▶ [DIRECTIONS FOR THIS TASK] Set down each entry from the block beneath, exactly as written.

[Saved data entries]
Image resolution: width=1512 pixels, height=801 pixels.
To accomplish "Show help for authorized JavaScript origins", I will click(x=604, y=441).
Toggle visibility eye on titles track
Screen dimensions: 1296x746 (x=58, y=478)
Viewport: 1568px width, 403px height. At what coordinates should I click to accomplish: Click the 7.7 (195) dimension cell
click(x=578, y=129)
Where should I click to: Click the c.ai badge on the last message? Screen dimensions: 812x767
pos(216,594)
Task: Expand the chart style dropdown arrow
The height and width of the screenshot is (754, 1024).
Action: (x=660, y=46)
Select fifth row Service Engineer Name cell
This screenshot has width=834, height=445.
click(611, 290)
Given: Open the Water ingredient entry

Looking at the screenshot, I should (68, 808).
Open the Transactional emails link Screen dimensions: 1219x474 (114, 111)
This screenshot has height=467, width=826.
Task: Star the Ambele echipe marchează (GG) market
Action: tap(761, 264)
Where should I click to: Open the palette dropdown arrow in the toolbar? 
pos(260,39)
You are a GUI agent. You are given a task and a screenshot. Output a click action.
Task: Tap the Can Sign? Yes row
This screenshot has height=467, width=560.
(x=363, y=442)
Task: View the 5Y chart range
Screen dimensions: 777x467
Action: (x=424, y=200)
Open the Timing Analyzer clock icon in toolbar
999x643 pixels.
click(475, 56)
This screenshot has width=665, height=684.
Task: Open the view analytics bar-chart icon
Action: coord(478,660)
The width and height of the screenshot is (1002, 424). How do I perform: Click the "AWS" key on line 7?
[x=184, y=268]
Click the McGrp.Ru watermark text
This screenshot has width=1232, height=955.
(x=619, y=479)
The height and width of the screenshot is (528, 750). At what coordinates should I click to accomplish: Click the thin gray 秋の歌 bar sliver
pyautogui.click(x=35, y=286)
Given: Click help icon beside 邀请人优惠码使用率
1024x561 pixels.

▶ [ANSWER]
Image resolution: width=1512 pixels, height=801 pixels.
To accomplish "Show help for authorized JavaScript origins", I will click(x=604, y=441).
Toggle visibility eye on titles track
Screen dimensions: 1296x746 (x=58, y=478)
Viewport: 1568px width, 403px height. At what coordinates should I click to accomplish: Click the 7.7 (195) dimension cell
click(x=578, y=129)
Where should I click to: Click the c.ai badge on the last message? Screen dimensions: 812x767
pos(216,594)
Task: Expand the chart style dropdown arrow
The height and width of the screenshot is (754, 1024).
Action: (x=660, y=46)
Select fifth row Service Engineer Name cell
This screenshot has width=834, height=445.
click(611, 290)
Given: Open the Water ingredient entry

Looking at the screenshot, I should (68, 808).
Open the Transactional emails link Screen dimensions: 1219x474 (114, 111)
This screenshot has height=467, width=826.
Task: Star the Ambele echipe marchează (GG) market
Action: tap(761, 264)
Where should I click to: Open the palette dropdown arrow in the toolbar? 
pos(260,39)
You are a GUI agent. You are given a task and a screenshot. Output a click action.
Task: Tap the Can Sign? Yes row
This screenshot has height=467, width=560.
(x=363, y=442)
Task: View the 5Y chart range
Screen dimensions: 777x467
Action: (x=424, y=200)
Open the Timing Analyzer clock icon in toolbar
999x643 pixels.
click(475, 56)
This screenshot has width=665, height=684.
Task: Open the view analytics bar-chart icon
Action: coord(478,660)
The width and height of the screenshot is (1002, 424). How do I perform: Click the "AWS" key on line 7?
[x=184, y=268]
Click the McGrp.Ru watermark text
This screenshot has width=1232, height=955.
(x=619, y=479)
The height and width of the screenshot is (528, 750). At what coordinates should I click to accomplish: Click the thin gray 秋の歌 bar sliver
pyautogui.click(x=35, y=286)
Given: Click help icon beside 邀请人优惠码使用率
1024x561 pixels.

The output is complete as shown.